Suppression de postes chez Michelin : des salariés se mobilisent à Clermont-Ferrand

Ils étaient un peu plus d'une trentaine de salariés jeudi 7 janvier sur le site de la Combaude de l'usine Michelin, à Clermont-Ferrand, dans le Puy-de-Dôme. La veille, la direction a annoncé la suppression de 2 300 postes en France. Ils attendent des réponses claires sur leur avenir. 

L'ambiance était glaciale jeudi 7 janvier devant l'usine de la Combaude, à Clermont-Ferrand, au lendemain de l'annonce de la suppression de 2 300 postes en France chez Michelin.
L'ambiance était glaciale jeudi 7 janvier devant l'usine de la Combaude, à Clermont-Ferrand, au lendemain de l'annonce de la suppression de 2 300 postes en France chez Michelin. © F. Gandilhon / FTV

L'ambiance était glaciale jeudi 7 janvier devant l'usine Michelin de la Combaude, à Clermont-Ferrand, dans le Puy-de-Dôme. Une trentaine de salariés ont cessé le travail pour dénoncer la suppression de 2 300 postes en France. 

 

"Les conditions de travail des salariés sur site vont être dégradées dans les prochaines années"

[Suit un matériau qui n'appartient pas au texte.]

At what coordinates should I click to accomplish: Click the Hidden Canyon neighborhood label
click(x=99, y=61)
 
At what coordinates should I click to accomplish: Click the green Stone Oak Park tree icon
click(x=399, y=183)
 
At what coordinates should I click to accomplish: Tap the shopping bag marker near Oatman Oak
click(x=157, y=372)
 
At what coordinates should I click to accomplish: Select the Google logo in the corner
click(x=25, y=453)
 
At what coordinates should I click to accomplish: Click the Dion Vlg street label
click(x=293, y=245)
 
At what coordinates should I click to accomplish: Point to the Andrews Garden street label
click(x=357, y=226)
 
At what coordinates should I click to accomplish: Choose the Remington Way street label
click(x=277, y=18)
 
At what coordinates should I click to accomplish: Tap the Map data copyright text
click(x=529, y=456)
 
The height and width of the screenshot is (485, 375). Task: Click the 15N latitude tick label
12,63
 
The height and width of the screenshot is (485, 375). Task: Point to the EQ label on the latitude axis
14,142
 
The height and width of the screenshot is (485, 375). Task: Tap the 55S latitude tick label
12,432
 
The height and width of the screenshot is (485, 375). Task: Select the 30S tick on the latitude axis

"Les salariés sont très remontés contre les décisions que la direction a prise mercredi, ça va conditionner leur état d'esprit au travail, évoque Eric Gouttebaron, délégué CGT de l'usine de Combaude. Il y a des gens qui vont partir à la retraite et il va falloir compenser la perte de travail de ces personnes-là. Il faudra augmenter le travail personnel pour atteindre un gain de productivité de 5 % par an. Les conditions de travail des salariés sur site vont être dégradées dans les prochaines années". La direction a confirmé à l'AFP : "Il est évident que nous allons mettre les moyens, notamment grâce à l'automatisation des machines. Nous avons d'ailleurs prévu des investissements dans de nouvelles machines à La Combaude"
 

"Avec ces annonces-là, on ne voit pas d'avenir"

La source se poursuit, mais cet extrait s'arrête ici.